- [The problem] Which lines below fall between the one containing "You are a GUI" and the one containing "Click the Price column header"? Repeat them exactly, counting both of those lines, and add nothing else.

- [Given entries]
■ ■ ■ ■

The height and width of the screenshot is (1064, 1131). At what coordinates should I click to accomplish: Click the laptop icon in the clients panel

■ ■ ■ ■

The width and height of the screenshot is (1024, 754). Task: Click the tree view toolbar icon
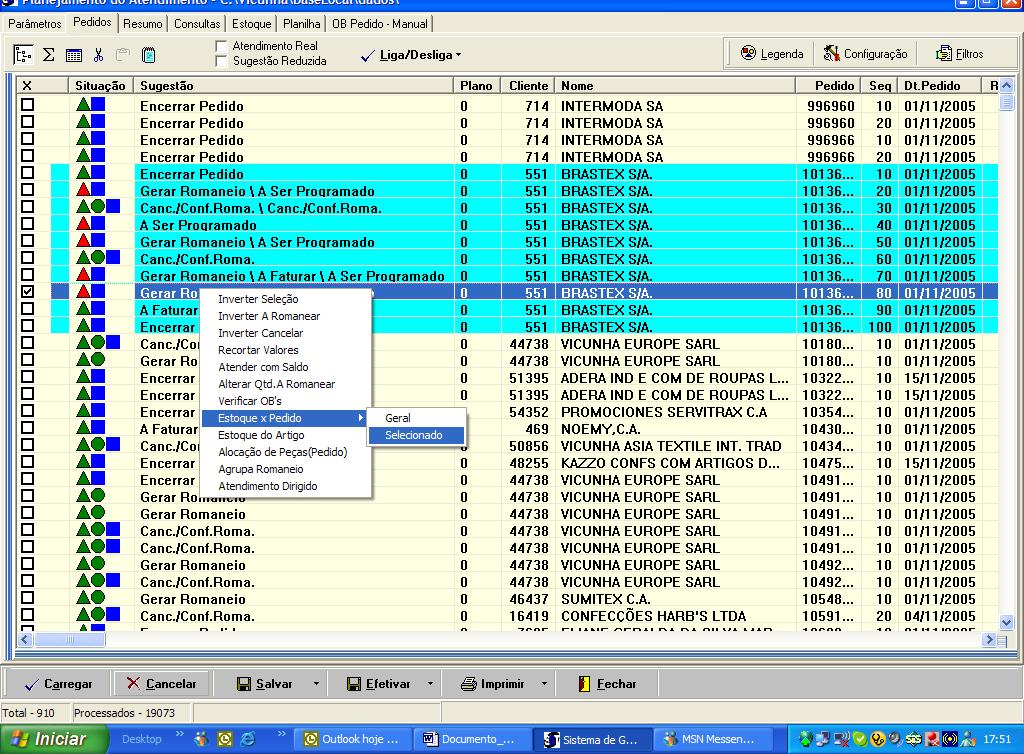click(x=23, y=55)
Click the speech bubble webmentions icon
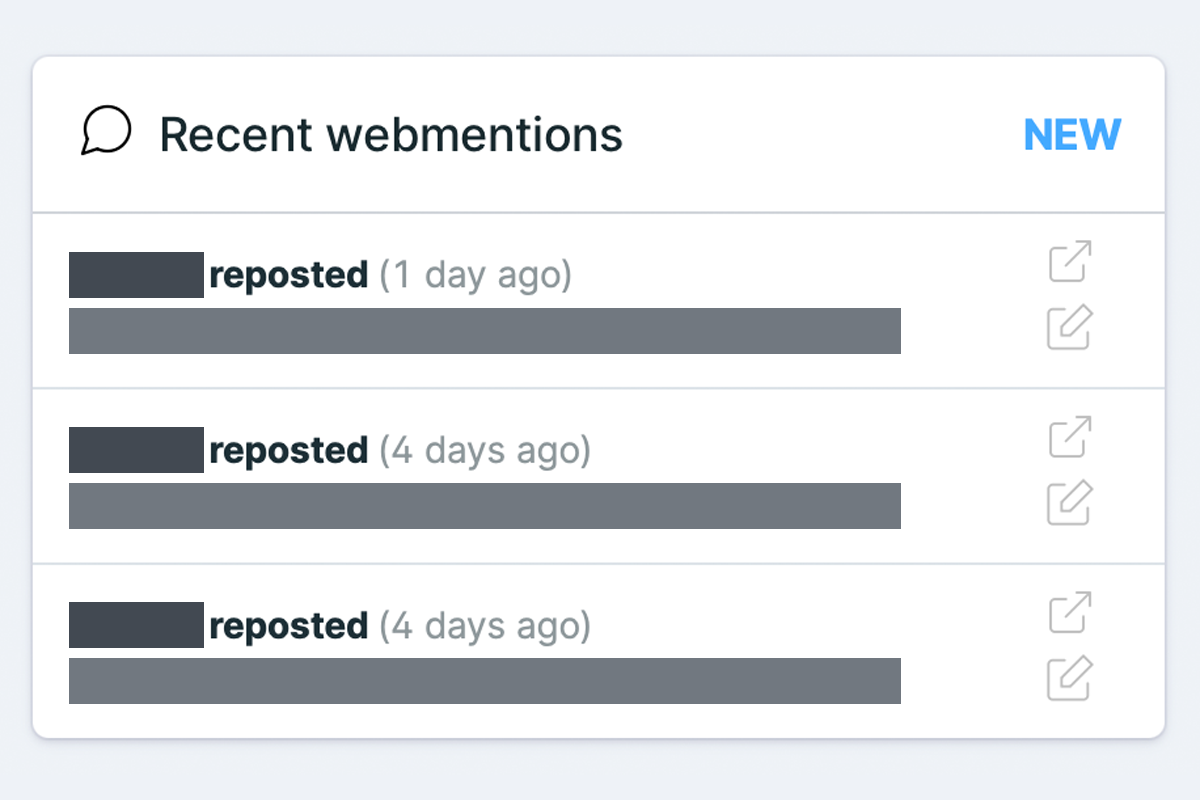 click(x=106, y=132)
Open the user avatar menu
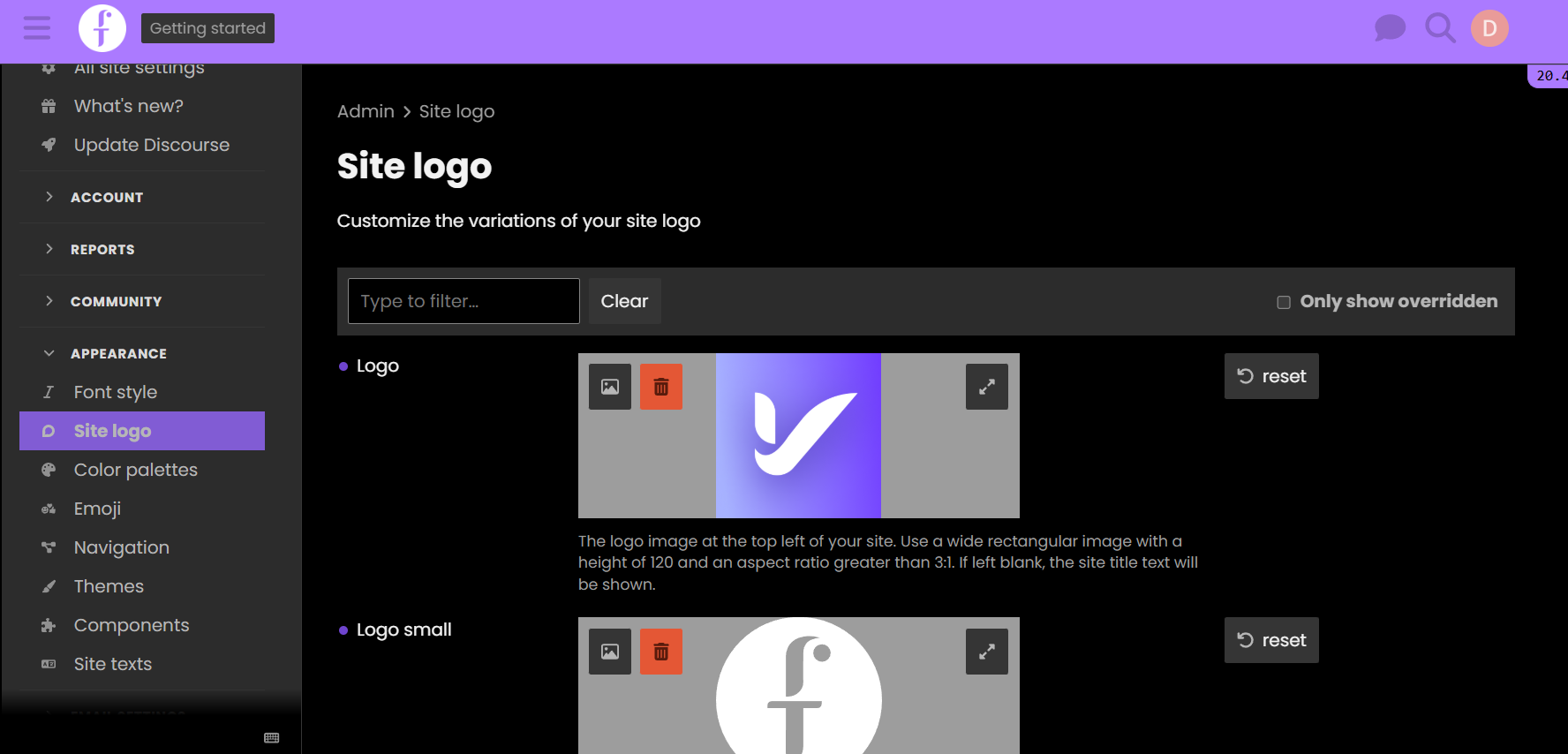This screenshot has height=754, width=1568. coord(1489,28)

■ ■ ■ ■

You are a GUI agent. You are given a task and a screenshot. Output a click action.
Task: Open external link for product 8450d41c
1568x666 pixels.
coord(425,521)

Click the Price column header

■ ■ ■ ■

- [Final answer]
You are a GUI agent. You are given a task and a screenshot. Output a click action.
Task: Open external link for product 8450d41c
1568x666 pixels.
coord(425,521)

Click the Price column header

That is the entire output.